My five year old son exhibits a hard time dealing with transitioning from what he is doing to start something else on some days. (he loves learning) When he is having one of those days he gets very upset. He mainly cries and has started talking back. He really is out of character when this happens. Can having an autistic child in the class be too overwhelming and contributing to this? What if the staff is not equipped with how to balance the personalities. They are not certified in this area. I questioned the owner of the center did she think that the my son was on target and prepared for Kindergarten and she said yes, she thinks so, but now his teacher and I have a strained communication since I asked. I did not want it to be a question of her abilities but it came up while specifically talking about another subject matter, my sons crying. I just go on our own senses in what he talks about and knows. He loves the educational sites I guide him to, but at school, no computers and that's fine, but he is in my belief needing more stimulation now. We are readying him for kindergarten and he will be leaving this preschool to a more homeschooled based until school starts in September. I just wanted some feedback and help with the situation of the crying and can other children,no matter their abilities, truly generate certain behaviors that is out of sorts for another child and whats the best way to handle it all. OH, and the teacher has told the class that the autisic child does think differently in a way that did not seem to bother my son. So I am glad she explained autism to help the kids understand.

Every kid is different. I think one child out of the bunch that has special needs is not going to directly influence your child in a negative way. In fact, the teacher shld teach the other children to show tolerance and respect towards this autistic child, and make it a learning experience for them. It is possible, I suppose, that your son cld be picking up certain behaviors from this child, but that cld be the case w/ any child. Some kids pick up bad words, others aggressive tendencies. Your child may just be an anxious kid. I think the more exposure to school, the better. It's your job to reassure your child that everything's going to be ok. Talk to the teacher, and rule out any other possible problems. It's a shame that the parent/teacher relationship is strained, but you still have a right to know what's going on w/ your child. Can you observe him in the classroom? Also, at home, work w/ your son doing many different activities. Take him different places and see how he does transitioning. If he's ok at home, maybe it's a problem at school. Try to build up your son's confidence by always praising him. This will make him feel more comfortable w/ himself and his surroundings. Always reassure him, but give him that space to explore things on his own. I hope my suggestions help. Homeschooling is good, but in my opinion w/ your son, if he's anxious about transitioning to new situations, it'll be difficult to build up his confidence if he's always in his comfort zone. If you do homeschool, make sure you expose your son to many outside experiences and also other children his age who he can socialize w/ and learn from as well.

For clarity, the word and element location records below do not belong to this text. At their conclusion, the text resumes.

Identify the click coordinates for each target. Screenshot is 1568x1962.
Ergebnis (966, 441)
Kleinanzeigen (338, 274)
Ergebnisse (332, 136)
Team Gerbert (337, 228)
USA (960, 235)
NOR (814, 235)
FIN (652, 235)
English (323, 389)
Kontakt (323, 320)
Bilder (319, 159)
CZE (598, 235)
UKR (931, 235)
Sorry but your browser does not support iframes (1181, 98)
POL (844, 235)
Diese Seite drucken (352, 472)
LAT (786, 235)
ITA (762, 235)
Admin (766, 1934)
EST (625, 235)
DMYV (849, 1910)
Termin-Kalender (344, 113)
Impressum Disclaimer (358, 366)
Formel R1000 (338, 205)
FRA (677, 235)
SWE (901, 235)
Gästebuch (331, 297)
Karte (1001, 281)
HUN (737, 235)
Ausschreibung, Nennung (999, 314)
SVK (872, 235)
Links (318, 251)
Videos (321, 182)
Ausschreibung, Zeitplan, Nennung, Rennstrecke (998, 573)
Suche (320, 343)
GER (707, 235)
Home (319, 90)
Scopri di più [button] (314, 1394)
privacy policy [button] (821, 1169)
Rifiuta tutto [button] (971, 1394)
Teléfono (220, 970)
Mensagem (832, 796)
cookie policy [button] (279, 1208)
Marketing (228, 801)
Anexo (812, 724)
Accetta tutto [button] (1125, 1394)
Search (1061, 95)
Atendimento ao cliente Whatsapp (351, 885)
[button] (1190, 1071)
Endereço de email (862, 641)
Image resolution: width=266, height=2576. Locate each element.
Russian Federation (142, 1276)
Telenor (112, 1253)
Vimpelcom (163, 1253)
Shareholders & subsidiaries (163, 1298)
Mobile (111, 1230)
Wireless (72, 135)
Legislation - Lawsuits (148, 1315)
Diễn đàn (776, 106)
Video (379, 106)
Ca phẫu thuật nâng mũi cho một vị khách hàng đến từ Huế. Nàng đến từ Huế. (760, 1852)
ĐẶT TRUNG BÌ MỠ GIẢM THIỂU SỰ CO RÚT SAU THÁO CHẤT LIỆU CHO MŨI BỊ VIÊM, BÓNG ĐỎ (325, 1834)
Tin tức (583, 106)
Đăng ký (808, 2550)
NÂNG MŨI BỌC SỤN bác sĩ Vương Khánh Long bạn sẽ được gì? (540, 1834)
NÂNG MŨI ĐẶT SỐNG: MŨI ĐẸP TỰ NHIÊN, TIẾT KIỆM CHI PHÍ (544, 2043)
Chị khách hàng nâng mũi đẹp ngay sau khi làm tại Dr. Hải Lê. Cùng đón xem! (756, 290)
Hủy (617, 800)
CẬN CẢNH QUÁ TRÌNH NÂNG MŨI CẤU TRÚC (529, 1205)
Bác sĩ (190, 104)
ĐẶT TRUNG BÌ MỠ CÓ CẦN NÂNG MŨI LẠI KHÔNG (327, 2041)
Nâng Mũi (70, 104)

Thank You very much for taking the time to help me in this matter. Your points are well taken and I will be enrolling him in public school. I will also make it a point that we as a family do more outdoorsy things and include others his age and just a variety of other experiences for him. Again, Thank You.

I am a preschool teacher and have 12 years experience working with children your sons age. Transition time can be very difficult for a lot of children. I have found that you always give the children a count down. 10 more minutes until clean up, 5 more minutes, 2 more minute, ok clean up time. Use and song or poem while transitioning. Use this everyday so they automatically know whats coming next. Another thing that is very useful is a daily schedule. Children will transition more easily if they know whats coming next. Ask them, after clean up, what do we do next? They will know after just a few weeks and will feel more in control. Use this with every transition. Give a warning and whats next. It works and helps children look forward to the next activity instead of being anxious.I hope this helps.